The marketplace has been getting heavy traffic as citizens and campaign workers alike pile on to try and influence the results.
What is interesting is how prediction markets are becoming part of the news cycle -- enough so that campaigns are worrying about how they are perceived in the markets as much as they are as the polls. Beyond our experience with this phenomena on a local scale, this is happening on a much larger scale on the popular for-money trading platform InTrade, where with only a few thousand bucks, a particular campaign can skew a market and show their candidate as "the crowd's current prediction." Perhaps there can be counter money involved to offset that activity, but then it simply becomes a matter of who has the most cash and us citizens are left on the sidelines having only a marginal ability to influence the outcome.
How to address this? In the future, I imagine the same people who run markets for elections (us included) will run private marketplaces as well, where the invite list can be controlled and the trading more closely monitored for manipulative activities. This is unfortunate because our own policy is try not to treat people like misfits until they act like it, but in this case, they've been acting like it so something needs to be done.
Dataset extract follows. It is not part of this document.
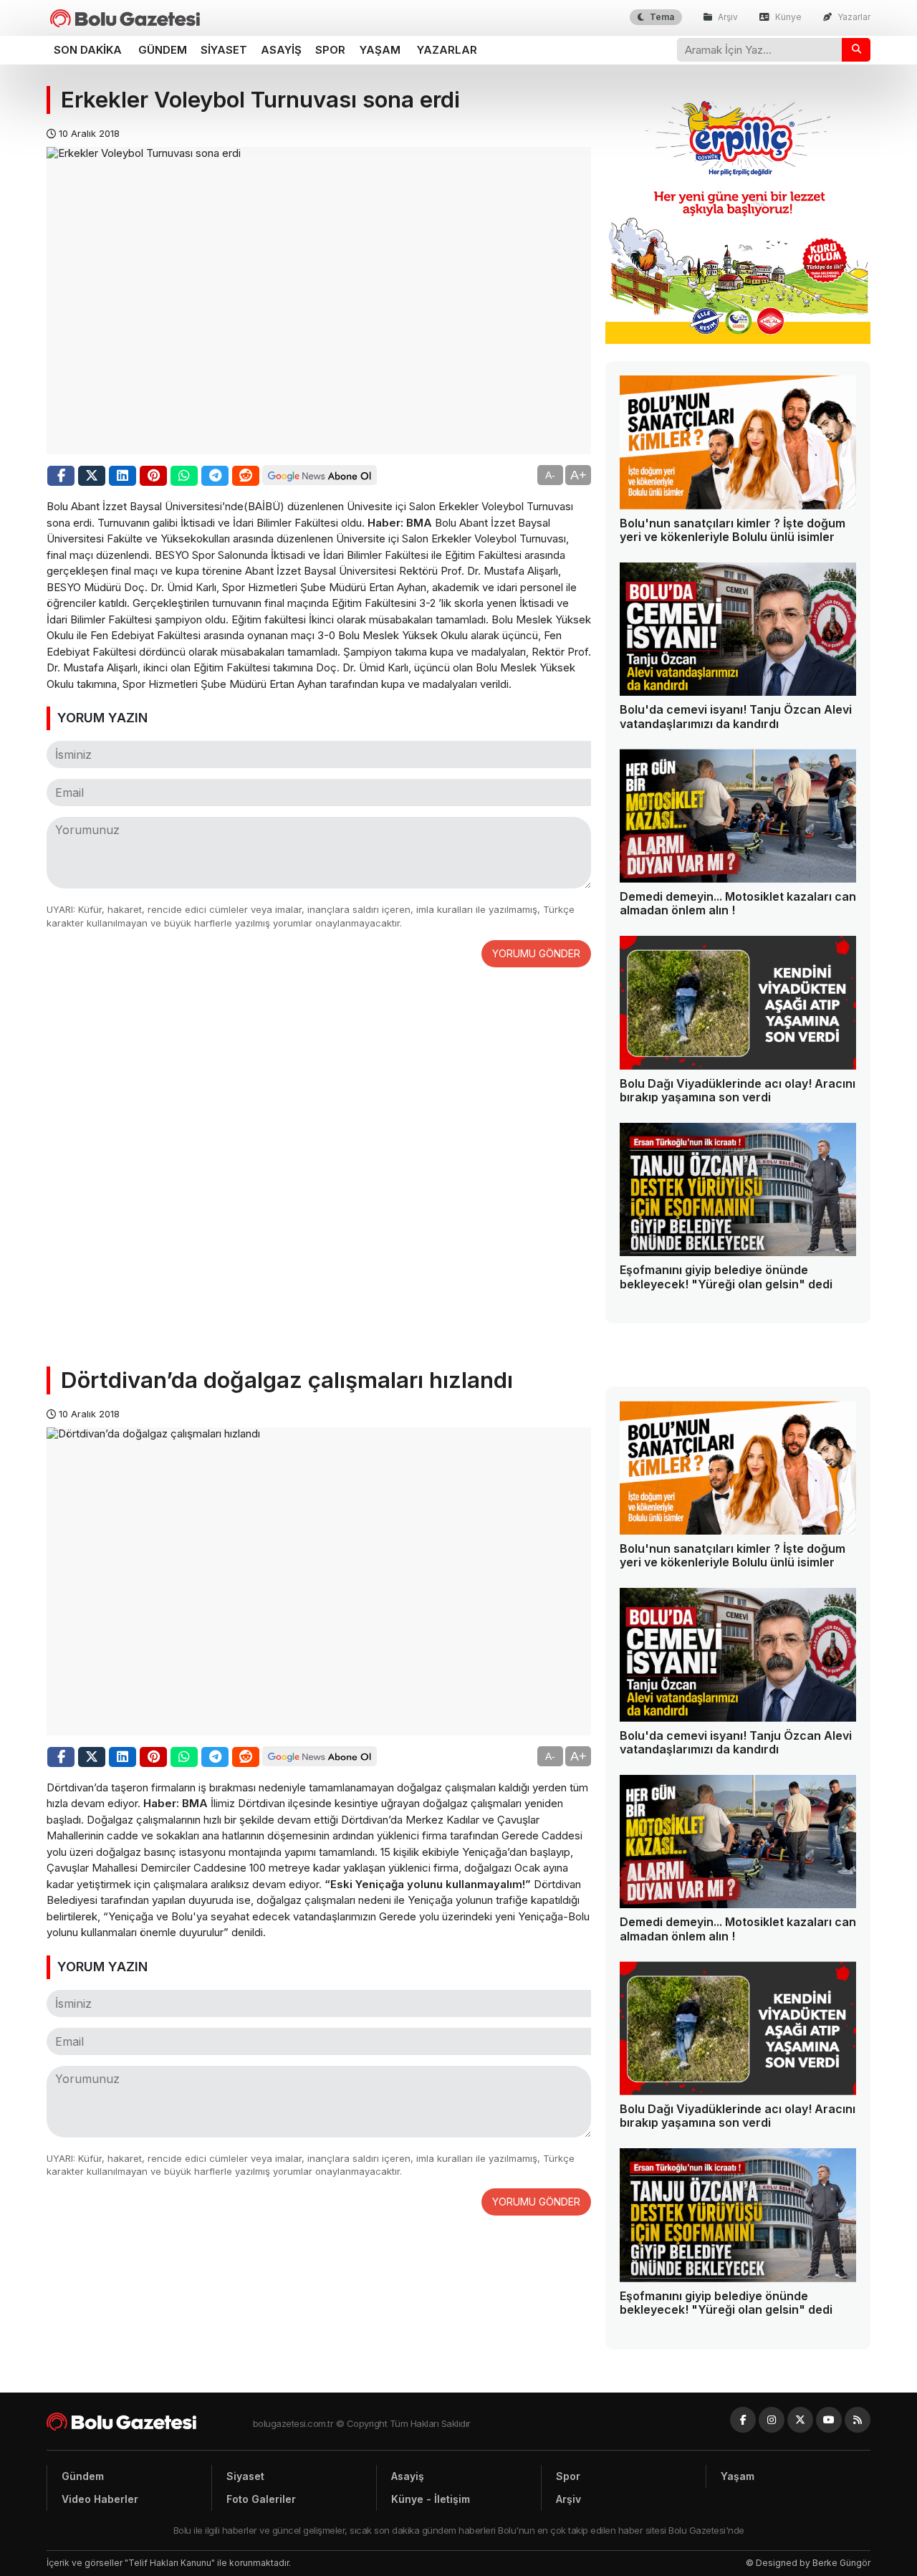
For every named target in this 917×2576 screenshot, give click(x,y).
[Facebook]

One day we'll also likely have to deal with this issue in the corporation as well. As these markets become more influential in decision making, who is to say a manager with an agenda somewhere won't go on a covert campaign to influence traders to say a project won't be late or that the product they are responsible for will be the best seller next year. This is no different than the politics that already goes on behind the scenes in all companies, but now there is a forum that makes that process transparent. At least when/if that happens, we can say prediction markets have really arrived as a mission critical tool!